2. De aanvraag berust op de stelling dat de betreffende auto op de pleegdatum wel verzekerd was. Ter onderbouwing van deze stelling is bij de aanvraag een verklaring ex art. 34 WAM gevoegd, afgegeven door Het Nederlands Volmachtbedrijf d.d. 26 januari 2012, inhoudende dat voor het motorrijtuig voorzien van het kenteken [AA-00-BB] op 18 juli 2009 een verzekering van kracht was, welke aan de op die datum door of krachtens de WAM gestelde eisen voldeed.

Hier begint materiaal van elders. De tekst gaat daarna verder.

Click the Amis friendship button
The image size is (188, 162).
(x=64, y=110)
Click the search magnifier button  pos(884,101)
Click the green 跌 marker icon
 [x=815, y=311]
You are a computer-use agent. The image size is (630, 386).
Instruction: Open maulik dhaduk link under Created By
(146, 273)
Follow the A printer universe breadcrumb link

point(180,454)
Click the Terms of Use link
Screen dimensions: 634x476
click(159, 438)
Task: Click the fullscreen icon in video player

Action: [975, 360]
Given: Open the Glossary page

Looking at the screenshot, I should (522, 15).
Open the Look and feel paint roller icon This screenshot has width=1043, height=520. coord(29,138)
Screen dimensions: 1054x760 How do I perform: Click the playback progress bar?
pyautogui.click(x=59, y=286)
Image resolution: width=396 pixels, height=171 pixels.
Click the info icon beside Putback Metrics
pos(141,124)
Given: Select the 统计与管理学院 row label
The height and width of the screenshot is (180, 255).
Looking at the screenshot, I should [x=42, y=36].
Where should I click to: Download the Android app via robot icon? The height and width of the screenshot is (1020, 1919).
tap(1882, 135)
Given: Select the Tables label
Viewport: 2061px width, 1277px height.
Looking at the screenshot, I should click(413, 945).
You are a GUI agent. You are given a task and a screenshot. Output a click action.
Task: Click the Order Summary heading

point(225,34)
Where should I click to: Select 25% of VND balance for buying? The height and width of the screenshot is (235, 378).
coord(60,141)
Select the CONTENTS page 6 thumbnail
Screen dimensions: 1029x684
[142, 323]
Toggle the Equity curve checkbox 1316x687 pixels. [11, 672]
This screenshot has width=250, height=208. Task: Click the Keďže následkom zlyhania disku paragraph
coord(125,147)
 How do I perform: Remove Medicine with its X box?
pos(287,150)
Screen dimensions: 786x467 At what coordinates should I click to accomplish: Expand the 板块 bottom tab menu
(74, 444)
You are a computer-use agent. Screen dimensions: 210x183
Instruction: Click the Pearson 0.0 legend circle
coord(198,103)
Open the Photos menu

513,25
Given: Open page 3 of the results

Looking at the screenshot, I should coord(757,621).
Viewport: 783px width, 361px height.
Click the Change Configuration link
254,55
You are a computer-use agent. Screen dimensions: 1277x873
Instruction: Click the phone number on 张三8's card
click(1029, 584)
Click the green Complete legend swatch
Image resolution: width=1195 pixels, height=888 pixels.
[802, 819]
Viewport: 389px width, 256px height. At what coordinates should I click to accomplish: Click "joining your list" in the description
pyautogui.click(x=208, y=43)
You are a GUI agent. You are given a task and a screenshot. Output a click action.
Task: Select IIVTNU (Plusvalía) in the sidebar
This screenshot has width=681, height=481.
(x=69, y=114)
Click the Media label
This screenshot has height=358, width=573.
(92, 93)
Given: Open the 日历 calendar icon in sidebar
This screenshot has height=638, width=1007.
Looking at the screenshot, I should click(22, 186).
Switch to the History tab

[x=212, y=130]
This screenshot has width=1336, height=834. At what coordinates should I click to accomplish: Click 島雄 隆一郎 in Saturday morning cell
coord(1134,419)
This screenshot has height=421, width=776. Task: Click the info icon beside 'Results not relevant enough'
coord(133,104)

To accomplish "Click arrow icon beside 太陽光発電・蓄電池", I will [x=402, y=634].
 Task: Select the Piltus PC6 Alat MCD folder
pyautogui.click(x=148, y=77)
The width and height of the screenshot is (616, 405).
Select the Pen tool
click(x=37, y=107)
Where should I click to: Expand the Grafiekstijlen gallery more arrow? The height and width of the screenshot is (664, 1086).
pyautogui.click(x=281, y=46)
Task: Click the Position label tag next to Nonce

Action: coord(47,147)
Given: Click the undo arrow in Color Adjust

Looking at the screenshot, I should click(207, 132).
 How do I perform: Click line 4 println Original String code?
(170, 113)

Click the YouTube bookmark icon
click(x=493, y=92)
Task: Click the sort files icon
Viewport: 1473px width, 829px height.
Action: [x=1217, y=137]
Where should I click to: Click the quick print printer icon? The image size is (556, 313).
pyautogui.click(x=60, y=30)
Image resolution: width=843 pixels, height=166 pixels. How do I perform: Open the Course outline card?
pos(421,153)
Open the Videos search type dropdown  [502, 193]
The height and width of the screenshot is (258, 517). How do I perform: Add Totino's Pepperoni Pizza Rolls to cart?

3. Voornoemde verklaring, tot stand gekomen en afgegeven nadat de kantonrechter uitspraak had gedaan, doet, in aanmerking genomen dat uit de tenlastelegging blijkt dat het in deze zaak draait om een motorrijtuig met kenteken [AA-00-BB], het ernstige vermoeden ontstaan dat de kantonrechter, ware hij daarmee bekend geweest, de aanvrager zou hebben vrijgesproken van het hem tenlastegelegde.
4. Gezien het voorgaande strekt deze conclusie ertoe dat de Hoge Raad de aanvraag gegrond zal verklaren, zoveel nodig de opschorting of schorsing van de tenuitvoerlegging van het gewijsde zal bevelen en de zaak zal verwijzen naar een Gerechtshof dat daarvan nog geen kennis heeft genomen, opdat de zaak op de voet van art. 472, tweede lid, Sv opnieuw zal worden berecht en afgedaan.